YARGITAY KARARI
DAİRE : 3. Hukuk Dairesi
ESAS NO : 2015/13236
KARAR NO : 2015/20152
KARAR TARİHİ : 14.12.2015
ESAS NO : 2015/13236
KARAR NO : 2015/20152
Y A R G I T A Y İ L A M I
Davacı İ.. K.. ile davalı M.. K.. aralarındaki kişisel eşyanın iadesi davasına dair İzmir 12. Aile Mahkemesinden verilen 24/06/2014 günlü ve 2013/278 E. -2014/390 K. sayılı hükmün onanması hakkında dairece verilen 18.06.2015 günlü ve 2014/18146 E. – 2015/11355 K. sayılı ilama karşı davacı vekili tarafından kararın düzeltilmesi istenilmiştir.

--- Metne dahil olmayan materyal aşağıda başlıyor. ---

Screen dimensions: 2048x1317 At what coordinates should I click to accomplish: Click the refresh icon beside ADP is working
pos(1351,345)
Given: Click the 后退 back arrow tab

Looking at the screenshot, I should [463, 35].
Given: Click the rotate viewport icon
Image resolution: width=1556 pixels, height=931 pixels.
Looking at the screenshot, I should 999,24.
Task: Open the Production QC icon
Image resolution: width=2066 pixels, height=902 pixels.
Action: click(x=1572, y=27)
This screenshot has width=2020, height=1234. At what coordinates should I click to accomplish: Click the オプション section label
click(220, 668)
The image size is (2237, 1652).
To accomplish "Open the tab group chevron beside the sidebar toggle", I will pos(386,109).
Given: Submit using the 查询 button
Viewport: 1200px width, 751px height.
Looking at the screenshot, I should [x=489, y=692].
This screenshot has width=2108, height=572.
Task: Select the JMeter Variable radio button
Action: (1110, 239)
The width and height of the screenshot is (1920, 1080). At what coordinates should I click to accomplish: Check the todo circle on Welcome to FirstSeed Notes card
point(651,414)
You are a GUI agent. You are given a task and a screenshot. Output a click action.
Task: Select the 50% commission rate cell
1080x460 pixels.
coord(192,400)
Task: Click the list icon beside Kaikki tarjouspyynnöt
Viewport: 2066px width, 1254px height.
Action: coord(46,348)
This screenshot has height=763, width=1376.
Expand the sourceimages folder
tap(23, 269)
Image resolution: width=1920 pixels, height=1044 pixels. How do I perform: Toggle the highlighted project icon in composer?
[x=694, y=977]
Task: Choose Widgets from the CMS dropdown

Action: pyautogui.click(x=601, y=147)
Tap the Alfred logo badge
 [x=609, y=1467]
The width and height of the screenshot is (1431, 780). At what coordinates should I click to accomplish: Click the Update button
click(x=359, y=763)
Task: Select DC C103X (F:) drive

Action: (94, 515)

Düzeltme isteğinin süresi içinde olduğu anlaşıldıktan sonra dosyadaki bütün kağıtlar okunup gereği düşünüldü:
Y A R G I T A Y K A R A R I
Davacı vekili dilekçesinde; düğünde müvekkiline takılan ziynet eşyaları ile paraların bir keseye konularak davalının ailesine teslim edildiğini, sonrasında ise ziynet eşyalarının işyerindeki kasada muhafaza edildiğinin davalı tarafından müvekkiline bildirildiğini, şubat ayında müvekkilinin davalıdan gördüğü şiddet nedeniyle gece yarısı müşterek evden ayrılarak ailesinin yanına sığındığını, ancak davalının ziynet eşyalarını müvekkiline iade etmeye yanaşmadığını ileri sürerek; ziynet eşyaları ile paraların aynen iadesini, ziynet eşyalarının iadesinin mümkün olmaması halinde ise bedelinin faizi ile birlikte davalıdan tahsilini talep etmiştir.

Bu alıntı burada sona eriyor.